[Records for this task Boundary: Start]
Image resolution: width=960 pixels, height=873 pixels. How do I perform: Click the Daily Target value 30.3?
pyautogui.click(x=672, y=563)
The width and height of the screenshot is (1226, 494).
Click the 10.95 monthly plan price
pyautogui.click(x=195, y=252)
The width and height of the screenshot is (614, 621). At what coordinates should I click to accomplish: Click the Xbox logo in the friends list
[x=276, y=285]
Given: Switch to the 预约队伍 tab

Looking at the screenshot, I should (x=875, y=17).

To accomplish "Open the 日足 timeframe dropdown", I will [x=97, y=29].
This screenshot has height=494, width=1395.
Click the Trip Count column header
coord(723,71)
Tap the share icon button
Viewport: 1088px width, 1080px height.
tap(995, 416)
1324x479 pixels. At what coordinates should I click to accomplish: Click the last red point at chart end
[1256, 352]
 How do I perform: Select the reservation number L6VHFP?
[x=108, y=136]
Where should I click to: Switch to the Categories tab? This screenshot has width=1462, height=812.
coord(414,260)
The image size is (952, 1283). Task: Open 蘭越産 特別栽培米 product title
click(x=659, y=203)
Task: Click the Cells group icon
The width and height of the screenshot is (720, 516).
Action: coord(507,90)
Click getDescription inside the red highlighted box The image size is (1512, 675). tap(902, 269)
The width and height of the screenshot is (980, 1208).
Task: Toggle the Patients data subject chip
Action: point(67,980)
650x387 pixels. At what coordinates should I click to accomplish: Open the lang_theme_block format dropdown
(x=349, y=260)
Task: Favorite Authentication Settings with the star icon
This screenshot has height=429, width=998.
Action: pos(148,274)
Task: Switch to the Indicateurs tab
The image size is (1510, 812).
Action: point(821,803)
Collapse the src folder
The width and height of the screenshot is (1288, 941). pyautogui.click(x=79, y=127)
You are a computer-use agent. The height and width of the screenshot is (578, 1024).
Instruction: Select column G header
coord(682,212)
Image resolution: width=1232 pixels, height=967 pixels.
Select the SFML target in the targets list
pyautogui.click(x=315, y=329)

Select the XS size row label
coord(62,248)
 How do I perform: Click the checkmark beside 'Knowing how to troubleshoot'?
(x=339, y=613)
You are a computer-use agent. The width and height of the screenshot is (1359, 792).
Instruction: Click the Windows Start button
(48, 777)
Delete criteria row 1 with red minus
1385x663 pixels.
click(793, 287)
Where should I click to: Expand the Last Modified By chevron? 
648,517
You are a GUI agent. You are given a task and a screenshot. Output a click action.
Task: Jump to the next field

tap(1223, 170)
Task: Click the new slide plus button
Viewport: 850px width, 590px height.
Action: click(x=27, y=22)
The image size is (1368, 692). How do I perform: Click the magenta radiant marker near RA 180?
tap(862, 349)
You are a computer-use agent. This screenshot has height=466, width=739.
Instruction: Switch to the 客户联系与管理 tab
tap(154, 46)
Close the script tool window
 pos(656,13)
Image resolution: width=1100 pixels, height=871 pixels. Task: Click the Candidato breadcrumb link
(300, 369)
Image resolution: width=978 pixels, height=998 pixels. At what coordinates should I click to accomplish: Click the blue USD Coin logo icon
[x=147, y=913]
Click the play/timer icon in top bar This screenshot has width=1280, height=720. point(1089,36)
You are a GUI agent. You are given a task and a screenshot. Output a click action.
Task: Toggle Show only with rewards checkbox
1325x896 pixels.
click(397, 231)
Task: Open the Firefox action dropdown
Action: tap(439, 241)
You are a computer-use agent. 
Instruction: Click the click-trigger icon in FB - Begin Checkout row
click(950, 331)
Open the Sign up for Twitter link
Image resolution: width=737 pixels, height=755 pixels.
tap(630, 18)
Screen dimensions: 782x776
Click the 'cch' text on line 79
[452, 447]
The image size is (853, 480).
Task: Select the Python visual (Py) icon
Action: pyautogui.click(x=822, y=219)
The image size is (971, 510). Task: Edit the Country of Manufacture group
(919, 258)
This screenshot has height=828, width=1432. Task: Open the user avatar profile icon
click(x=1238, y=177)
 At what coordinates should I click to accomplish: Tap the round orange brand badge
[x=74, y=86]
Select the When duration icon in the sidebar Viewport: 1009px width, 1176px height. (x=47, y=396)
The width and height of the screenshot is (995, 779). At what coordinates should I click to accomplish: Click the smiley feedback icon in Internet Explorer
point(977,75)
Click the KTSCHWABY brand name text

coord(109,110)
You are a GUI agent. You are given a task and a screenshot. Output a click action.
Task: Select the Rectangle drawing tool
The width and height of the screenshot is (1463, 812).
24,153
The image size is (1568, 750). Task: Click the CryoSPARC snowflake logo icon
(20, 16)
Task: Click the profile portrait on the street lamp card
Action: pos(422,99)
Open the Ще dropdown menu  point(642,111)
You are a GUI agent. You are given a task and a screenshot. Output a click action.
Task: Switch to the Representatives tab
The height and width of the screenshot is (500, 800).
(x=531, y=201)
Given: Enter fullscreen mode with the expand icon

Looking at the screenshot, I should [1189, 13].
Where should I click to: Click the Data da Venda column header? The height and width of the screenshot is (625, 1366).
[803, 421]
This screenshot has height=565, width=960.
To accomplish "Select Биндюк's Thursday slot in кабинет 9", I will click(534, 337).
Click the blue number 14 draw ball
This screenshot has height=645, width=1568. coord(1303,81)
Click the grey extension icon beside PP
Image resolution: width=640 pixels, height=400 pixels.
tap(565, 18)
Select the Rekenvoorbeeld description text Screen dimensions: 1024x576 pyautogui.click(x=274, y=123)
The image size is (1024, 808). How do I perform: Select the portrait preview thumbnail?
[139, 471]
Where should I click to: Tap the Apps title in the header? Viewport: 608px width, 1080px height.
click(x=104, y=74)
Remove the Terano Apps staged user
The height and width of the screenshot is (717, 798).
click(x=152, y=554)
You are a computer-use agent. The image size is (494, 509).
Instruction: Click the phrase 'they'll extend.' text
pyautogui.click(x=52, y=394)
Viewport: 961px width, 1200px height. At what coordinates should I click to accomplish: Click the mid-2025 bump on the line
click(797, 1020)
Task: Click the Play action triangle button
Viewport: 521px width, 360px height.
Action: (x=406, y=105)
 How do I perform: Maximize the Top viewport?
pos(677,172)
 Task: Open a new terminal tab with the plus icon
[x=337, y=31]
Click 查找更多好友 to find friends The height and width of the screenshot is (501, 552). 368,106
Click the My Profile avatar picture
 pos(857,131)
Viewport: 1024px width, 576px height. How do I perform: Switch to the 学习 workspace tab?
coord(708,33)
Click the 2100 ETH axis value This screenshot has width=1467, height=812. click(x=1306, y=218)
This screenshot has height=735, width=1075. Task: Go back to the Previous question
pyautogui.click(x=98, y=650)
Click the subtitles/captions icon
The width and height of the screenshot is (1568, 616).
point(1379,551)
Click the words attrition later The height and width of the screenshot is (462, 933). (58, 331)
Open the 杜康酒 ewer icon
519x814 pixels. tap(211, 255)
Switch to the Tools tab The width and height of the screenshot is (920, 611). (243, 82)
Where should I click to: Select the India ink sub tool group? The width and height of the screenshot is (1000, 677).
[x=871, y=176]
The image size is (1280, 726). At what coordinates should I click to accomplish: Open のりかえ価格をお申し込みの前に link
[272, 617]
[Records for this task Boundary: End]
**What you are asked to do:** Please give the material above once more, unchanged.

**Answer for the task:**
Image resolution: width=960 pixels, height=873 pixels. How do I perform: Click the Daily Target value 30.3?
pyautogui.click(x=672, y=563)
The width and height of the screenshot is (1226, 494).
Click the 10.95 monthly plan price
pyautogui.click(x=195, y=252)
The width and height of the screenshot is (614, 621). At what coordinates should I click to accomplish: Click the Xbox logo in the friends list
[x=276, y=285]
Given: Switch to the 预约队伍 tab

Looking at the screenshot, I should (x=875, y=17).

To accomplish "Open the 日足 timeframe dropdown", I will [x=97, y=29].
This screenshot has height=494, width=1395.
Click the Trip Count column header
coord(723,71)
Tap the share icon button
Viewport: 1088px width, 1080px height.
tap(995, 416)
1324x479 pixels. At what coordinates should I click to accomplish: Click the last red point at chart end
[1256, 352]
 How do I perform: Select the reservation number L6VHFP?
[x=108, y=136]
Where should I click to: Switch to the Categories tab? This screenshot has width=1462, height=812.
coord(414,260)
The image size is (952, 1283). Task: Open 蘭越産 特別栽培米 product title
click(x=659, y=203)
Task: Click the Cells group icon
The width and height of the screenshot is (720, 516).
Action: coord(507,90)
Click getDescription inside the red highlighted box The image size is (1512, 675). tap(902, 269)
The width and height of the screenshot is (980, 1208).
Task: Toggle the Patients data subject chip
Action: point(67,980)
650x387 pixels. At what coordinates should I click to accomplish: Open the lang_theme_block format dropdown
(x=349, y=260)
Task: Favorite Authentication Settings with the star icon
This screenshot has height=429, width=998.
Action: pos(148,274)
Task: Switch to the Indicateurs tab
The image size is (1510, 812).
Action: point(821,803)
Collapse the src folder
The width and height of the screenshot is (1288, 941). pyautogui.click(x=79, y=127)
You are a computer-use agent. The height and width of the screenshot is (578, 1024).
Instruction: Select column G header
coord(682,212)
Image resolution: width=1232 pixels, height=967 pixels.
Select the SFML target in the targets list
pyautogui.click(x=315, y=329)

Select the XS size row label
coord(62,248)
 How do I perform: Click the checkmark beside 'Knowing how to troubleshoot'?
(x=339, y=613)
You are a computer-use agent. The width and height of the screenshot is (1359, 792).
Instruction: Click the Windows Start button
(48, 777)
Delete criteria row 1 with red minus
1385x663 pixels.
click(793, 287)
Where should I click to: Expand the Last Modified By chevron? 
648,517
You are a GUI agent. You are given a task and a screenshot. Output a click action.
Task: Jump to the next field

tap(1223, 170)
Task: Click the new slide plus button
Viewport: 850px width, 590px height.
Action: click(x=27, y=22)
The image size is (1368, 692). How do I perform: Click the magenta radiant marker near RA 180?
tap(862, 349)
You are a computer-use agent. This screenshot has height=466, width=739.
Instruction: Switch to the 客户联系与管理 tab
tap(154, 46)
Close the script tool window
 pos(656,13)
Image resolution: width=1100 pixels, height=871 pixels. Task: Click the Candidato breadcrumb link
(300, 369)
Image resolution: width=978 pixels, height=998 pixels. At what coordinates should I click to accomplish: Click the blue USD Coin logo icon
[x=147, y=913]
Click the play/timer icon in top bar This screenshot has width=1280, height=720. point(1089,36)
You are a GUI agent. You are given a task and a screenshot. Output a click action.
Task: Toggle Show only with rewards checkbox
1325x896 pixels.
click(397, 231)
Task: Open the Firefox action dropdown
Action: tap(439, 241)
You are a computer-use agent. 
Instruction: Click the click-trigger icon in FB - Begin Checkout row
click(950, 331)
Open the Sign up for Twitter link
Image resolution: width=737 pixels, height=755 pixels.
tap(630, 18)
Screen dimensions: 782x776
Click the 'cch' text on line 79
[452, 447]
The image size is (853, 480).
Task: Select the Python visual (Py) icon
Action: pyautogui.click(x=822, y=219)
The image size is (971, 510). Task: Edit the Country of Manufacture group
(919, 258)
This screenshot has height=828, width=1432. Task: Open the user avatar profile icon
click(x=1238, y=177)
 At what coordinates should I click to accomplish: Tap the round orange brand badge
[x=74, y=86]
Select the When duration icon in the sidebar Viewport: 1009px width, 1176px height. (x=47, y=396)
The width and height of the screenshot is (995, 779). At what coordinates should I click to accomplish: Click the smiley feedback icon in Internet Explorer
point(977,75)
Click the KTSCHWABY brand name text

coord(109,110)
You are a GUI agent. You are given a task and a screenshot. Output a click action.
Task: Select the Rectangle drawing tool
The width and height of the screenshot is (1463, 812).
24,153
The image size is (1568, 750). Task: Click the CryoSPARC snowflake logo icon
(20, 16)
Task: Click the profile portrait on the street lamp card
Action: pos(422,99)
Open the Ще dropdown menu  point(642,111)
You are a GUI agent. You are given a task and a screenshot. Output a click action.
Task: Switch to the Representatives tab
The height and width of the screenshot is (500, 800).
(x=531, y=201)
Given: Enter fullscreen mode with the expand icon

Looking at the screenshot, I should [1189, 13].
Where should I click to: Click the Data da Venda column header? The height and width of the screenshot is (625, 1366).
[803, 421]
This screenshot has height=565, width=960.
To accomplish "Select Биндюк's Thursday slot in кабинет 9", I will click(534, 337).
Click the blue number 14 draw ball
This screenshot has height=645, width=1568. coord(1303,81)
Click the grey extension icon beside PP
Image resolution: width=640 pixels, height=400 pixels.
tap(565, 18)
Select the Rekenvoorbeeld description text Screen dimensions: 1024x576 pyautogui.click(x=274, y=123)
The image size is (1024, 808). How do I perform: Select the portrait preview thumbnail?
[139, 471]
Where should I click to: Tap the Apps title in the header? Viewport: 608px width, 1080px height.
click(x=104, y=74)
Remove the Terano Apps staged user
The height and width of the screenshot is (717, 798).
click(x=152, y=554)
You are a computer-use agent. The image size is (494, 509).
Instruction: Click the phrase 'they'll extend.' text
pyautogui.click(x=52, y=394)
Viewport: 961px width, 1200px height. At what coordinates should I click to accomplish: Click the mid-2025 bump on the line
click(797, 1020)
Task: Click the Play action triangle button
Viewport: 521px width, 360px height.
Action: (x=406, y=105)
 How do I perform: Maximize the Top viewport?
pos(677,172)
 Task: Open a new terminal tab with the plus icon
[x=337, y=31]
Click 查找更多好友 to find friends The height and width of the screenshot is (501, 552). 368,106
Click the My Profile avatar picture
 pos(857,131)
Viewport: 1024px width, 576px height. How do I perform: Switch to the 学习 workspace tab?
coord(708,33)
Click the 2100 ETH axis value This screenshot has width=1467, height=812. click(x=1306, y=218)
This screenshot has height=735, width=1075. Task: Go back to the Previous question
pyautogui.click(x=98, y=650)
Click the subtitles/captions icon
The width and height of the screenshot is (1568, 616).
point(1379,551)
Click the words attrition later The height and width of the screenshot is (462, 933). (58, 331)
Open the 杜康酒 ewer icon
519x814 pixels. tap(211, 255)
Switch to the Tools tab The width and height of the screenshot is (920, 611). (243, 82)
Where should I click to: Select the India ink sub tool group? The width and height of the screenshot is (1000, 677).
[x=871, y=176]
The image size is (1280, 726). At what coordinates should I click to accomplish: Open のりかえ価格をお申し込みの前に link
[272, 617]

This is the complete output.